The UN's long failure in Bosnia reflected the equally long disagreement among the big Western powers over what to do. The failure in Rwanda was brought about by the refusal of the US, the biggest power of them all, to admit that genocide was even taking place.

And so to East Timor. Ah, we are told, the UN cannot send an armed force against the wishes of the Indonesian government, because China would veto it. Australia, meanwhile, the obvious leader of a smaller-scale operation mounted by a "coalition of the willing" from the region, is nervous of doing anything that might offend its vastly more populous northern neighbour. As the Foreign Secretary, Robin Cook, put it at the weekend: "No one is going to fight their way ashore." If only such honesty had been forthcoming earlier. For the calamity of East Timor proves nothing so much as the fondness of the "international community" for double talk and double standards.

Why intervention in Kosovo, but not East Timor (or Chechnya, or Tibet, for that matter)? Everyone knows the answer, even if our leaders dare not say it: that Yugoslavia was a medium-sized and friendless country, which Nato could safely attack without even bothering to secure UN approval beforehand. Not so the nuclear powers Russia and China ,or even Indonesia, the biggest fish in the South-East Asian pool; the "international community" is well aware that taking them on might cause global turmoil. Today's UNmission to Jakarta is unlikely, therefore, to have Indonesia's generals trembling in their boots.

Nor would even the existence of a standing UN army make much difference in practice. Let the supranationalists dream. But armies, like diplomats, require instructions. And short of a quite unimaginable collective surrender of national sovereignty to the Secretary General, command of a specifically UN military force would in practice be as unwieldy as decision-making on the Security Council. The real crime is to arouse false hopes - and Britain is as guilty of this as anyone.

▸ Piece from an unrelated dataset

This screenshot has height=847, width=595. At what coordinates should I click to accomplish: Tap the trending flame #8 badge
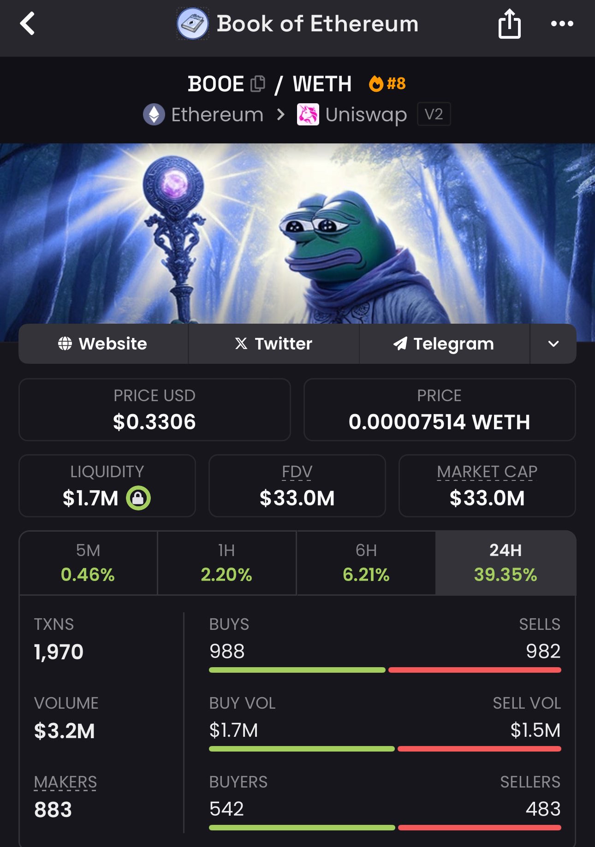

The UN is an imperfect instrument, but it's the best that is available. Alas, it is also one that peculiarly lends itself to moral grandstanding. Ten weeks ago, in the aftermath of Kosovo, Mr Cook announced that Britain was putting up to 8,000 troops on permanent standby to the UN. All talk of overstretching our depleted armed forces was brushed aside; these would be front-line, rapid-reaction units, we were told, boosting the UN's ability to mount emergency peace-keeping operations around the world.

But when precisely such an emergency arises, it transpires that we have nothing available. Thus are expectations raised, only to run aground on the reality of a debacle such as East Timor. For it we have not the UN, but ourselves, to blame.